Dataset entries
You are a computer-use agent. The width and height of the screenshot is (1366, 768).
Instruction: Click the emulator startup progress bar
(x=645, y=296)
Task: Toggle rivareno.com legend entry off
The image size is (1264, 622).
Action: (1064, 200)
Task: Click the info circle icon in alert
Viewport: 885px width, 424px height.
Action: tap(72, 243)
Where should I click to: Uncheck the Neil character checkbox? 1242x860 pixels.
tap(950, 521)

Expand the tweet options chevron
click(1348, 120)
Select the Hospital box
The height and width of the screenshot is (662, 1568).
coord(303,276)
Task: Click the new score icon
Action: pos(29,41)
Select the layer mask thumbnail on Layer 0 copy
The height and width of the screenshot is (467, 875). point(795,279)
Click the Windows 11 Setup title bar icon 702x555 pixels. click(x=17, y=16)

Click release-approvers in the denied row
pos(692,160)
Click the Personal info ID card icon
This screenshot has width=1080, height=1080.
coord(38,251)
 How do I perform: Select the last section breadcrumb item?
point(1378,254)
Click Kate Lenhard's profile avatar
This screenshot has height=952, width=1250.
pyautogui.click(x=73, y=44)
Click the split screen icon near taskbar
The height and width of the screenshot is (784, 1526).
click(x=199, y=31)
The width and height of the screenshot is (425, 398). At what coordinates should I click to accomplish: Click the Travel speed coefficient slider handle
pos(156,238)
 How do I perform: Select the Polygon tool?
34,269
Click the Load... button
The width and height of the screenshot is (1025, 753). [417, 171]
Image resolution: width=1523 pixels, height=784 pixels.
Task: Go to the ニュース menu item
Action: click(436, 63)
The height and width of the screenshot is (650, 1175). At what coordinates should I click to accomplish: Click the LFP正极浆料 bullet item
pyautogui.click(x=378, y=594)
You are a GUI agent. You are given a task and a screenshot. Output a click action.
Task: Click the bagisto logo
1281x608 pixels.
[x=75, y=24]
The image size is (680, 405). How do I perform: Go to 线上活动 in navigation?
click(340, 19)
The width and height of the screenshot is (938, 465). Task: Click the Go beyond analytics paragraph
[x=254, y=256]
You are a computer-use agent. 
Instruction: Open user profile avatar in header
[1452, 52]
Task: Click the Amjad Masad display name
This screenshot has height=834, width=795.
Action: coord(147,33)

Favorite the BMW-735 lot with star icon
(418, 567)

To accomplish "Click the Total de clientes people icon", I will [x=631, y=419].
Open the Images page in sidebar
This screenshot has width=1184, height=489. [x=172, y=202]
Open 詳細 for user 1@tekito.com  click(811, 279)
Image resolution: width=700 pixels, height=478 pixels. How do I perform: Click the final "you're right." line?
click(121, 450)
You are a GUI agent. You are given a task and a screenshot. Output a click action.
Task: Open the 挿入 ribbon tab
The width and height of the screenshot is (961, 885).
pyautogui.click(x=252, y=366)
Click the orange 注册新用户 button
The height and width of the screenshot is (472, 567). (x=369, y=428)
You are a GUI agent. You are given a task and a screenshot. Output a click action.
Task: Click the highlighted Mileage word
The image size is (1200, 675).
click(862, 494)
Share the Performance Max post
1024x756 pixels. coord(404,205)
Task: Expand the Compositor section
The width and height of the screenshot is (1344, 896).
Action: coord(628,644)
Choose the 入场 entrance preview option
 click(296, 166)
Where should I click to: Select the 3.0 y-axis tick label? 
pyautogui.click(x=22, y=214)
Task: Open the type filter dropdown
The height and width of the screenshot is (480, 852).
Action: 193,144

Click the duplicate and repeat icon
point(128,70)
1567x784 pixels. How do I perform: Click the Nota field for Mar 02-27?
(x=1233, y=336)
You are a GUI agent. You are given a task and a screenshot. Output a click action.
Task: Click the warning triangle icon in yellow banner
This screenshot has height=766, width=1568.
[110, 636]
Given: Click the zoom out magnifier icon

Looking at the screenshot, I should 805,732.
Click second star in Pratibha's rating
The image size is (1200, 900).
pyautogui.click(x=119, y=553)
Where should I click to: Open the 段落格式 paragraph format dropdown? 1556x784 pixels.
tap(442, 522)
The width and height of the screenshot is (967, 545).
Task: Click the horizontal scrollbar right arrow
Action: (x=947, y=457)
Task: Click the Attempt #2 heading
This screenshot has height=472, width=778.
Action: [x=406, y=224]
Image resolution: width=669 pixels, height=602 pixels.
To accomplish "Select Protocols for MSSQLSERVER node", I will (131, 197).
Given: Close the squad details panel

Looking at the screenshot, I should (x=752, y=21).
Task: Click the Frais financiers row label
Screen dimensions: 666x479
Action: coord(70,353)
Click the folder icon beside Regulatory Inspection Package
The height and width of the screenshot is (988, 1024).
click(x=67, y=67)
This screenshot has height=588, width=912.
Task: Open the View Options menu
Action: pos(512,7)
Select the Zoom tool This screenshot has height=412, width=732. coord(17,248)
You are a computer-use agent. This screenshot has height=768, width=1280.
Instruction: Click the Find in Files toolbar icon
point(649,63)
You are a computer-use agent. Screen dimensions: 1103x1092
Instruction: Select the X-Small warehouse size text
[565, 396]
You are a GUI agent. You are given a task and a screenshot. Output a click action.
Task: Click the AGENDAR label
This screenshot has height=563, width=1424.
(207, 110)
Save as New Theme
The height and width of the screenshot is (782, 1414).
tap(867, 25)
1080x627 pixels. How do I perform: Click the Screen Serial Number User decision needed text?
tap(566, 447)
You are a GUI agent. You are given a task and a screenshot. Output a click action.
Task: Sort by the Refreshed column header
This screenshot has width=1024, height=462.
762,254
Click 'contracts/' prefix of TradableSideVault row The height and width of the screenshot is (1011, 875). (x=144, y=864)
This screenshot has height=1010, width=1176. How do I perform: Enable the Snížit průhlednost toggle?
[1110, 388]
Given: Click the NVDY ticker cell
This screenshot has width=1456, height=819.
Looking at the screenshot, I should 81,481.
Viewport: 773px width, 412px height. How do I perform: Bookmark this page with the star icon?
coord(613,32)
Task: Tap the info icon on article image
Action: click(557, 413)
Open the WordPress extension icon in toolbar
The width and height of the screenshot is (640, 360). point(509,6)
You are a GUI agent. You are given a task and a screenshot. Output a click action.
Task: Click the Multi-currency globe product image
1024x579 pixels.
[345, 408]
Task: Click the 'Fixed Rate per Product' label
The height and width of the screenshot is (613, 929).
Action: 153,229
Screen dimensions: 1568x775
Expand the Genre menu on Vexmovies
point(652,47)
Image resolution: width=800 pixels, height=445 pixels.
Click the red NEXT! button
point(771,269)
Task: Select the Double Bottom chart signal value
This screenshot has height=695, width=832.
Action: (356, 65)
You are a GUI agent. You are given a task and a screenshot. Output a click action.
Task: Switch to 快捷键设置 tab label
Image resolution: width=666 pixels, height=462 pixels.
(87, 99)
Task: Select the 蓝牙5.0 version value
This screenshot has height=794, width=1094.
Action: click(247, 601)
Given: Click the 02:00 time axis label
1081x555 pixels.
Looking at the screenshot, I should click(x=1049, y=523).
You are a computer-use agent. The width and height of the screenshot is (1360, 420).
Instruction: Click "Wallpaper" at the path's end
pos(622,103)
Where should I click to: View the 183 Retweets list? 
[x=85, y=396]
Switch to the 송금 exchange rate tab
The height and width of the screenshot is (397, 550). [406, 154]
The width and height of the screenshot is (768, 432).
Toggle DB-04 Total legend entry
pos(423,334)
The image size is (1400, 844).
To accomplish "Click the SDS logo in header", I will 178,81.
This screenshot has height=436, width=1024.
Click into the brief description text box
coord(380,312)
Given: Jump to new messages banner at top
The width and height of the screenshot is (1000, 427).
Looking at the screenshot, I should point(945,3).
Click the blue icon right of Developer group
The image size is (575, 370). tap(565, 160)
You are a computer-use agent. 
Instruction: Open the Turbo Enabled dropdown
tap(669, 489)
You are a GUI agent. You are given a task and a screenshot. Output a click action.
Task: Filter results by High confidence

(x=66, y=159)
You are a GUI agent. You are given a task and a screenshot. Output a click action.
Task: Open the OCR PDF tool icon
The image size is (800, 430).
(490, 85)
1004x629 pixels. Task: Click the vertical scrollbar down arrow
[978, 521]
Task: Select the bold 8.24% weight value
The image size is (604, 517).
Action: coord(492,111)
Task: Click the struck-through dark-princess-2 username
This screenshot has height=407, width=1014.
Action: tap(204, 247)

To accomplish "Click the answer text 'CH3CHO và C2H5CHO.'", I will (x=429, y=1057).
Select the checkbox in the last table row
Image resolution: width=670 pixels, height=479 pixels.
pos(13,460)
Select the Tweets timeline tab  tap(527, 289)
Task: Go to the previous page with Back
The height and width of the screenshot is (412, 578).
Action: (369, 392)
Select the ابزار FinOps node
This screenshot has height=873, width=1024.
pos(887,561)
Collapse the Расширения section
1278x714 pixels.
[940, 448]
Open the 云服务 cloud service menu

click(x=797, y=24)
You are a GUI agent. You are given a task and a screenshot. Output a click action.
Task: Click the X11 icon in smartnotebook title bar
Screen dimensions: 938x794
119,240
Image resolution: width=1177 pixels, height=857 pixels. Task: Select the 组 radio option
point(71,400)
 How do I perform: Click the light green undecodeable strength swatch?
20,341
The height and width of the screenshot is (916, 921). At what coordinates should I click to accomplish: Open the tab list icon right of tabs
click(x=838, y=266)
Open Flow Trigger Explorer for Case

### Your goal:
Above are some lines. Repeat exactly, and only, those from the line that has "Task: Go to the previous page with Back" through the line that has "Task: Click the X11".

### The answer:
Task: Go to the previous page with Back
The height and width of the screenshot is (412, 578).
Action: (369, 392)
Select the ابزار FinOps node
This screenshot has height=873, width=1024.
pos(887,561)
Collapse the Расширения section
1278x714 pixels.
[940, 448]
Open the 云服务 cloud service menu

click(x=797, y=24)
You are a GUI agent. You are given a task and a screenshot. Output a click action.
Task: Click the X11 icon in smartnotebook title bar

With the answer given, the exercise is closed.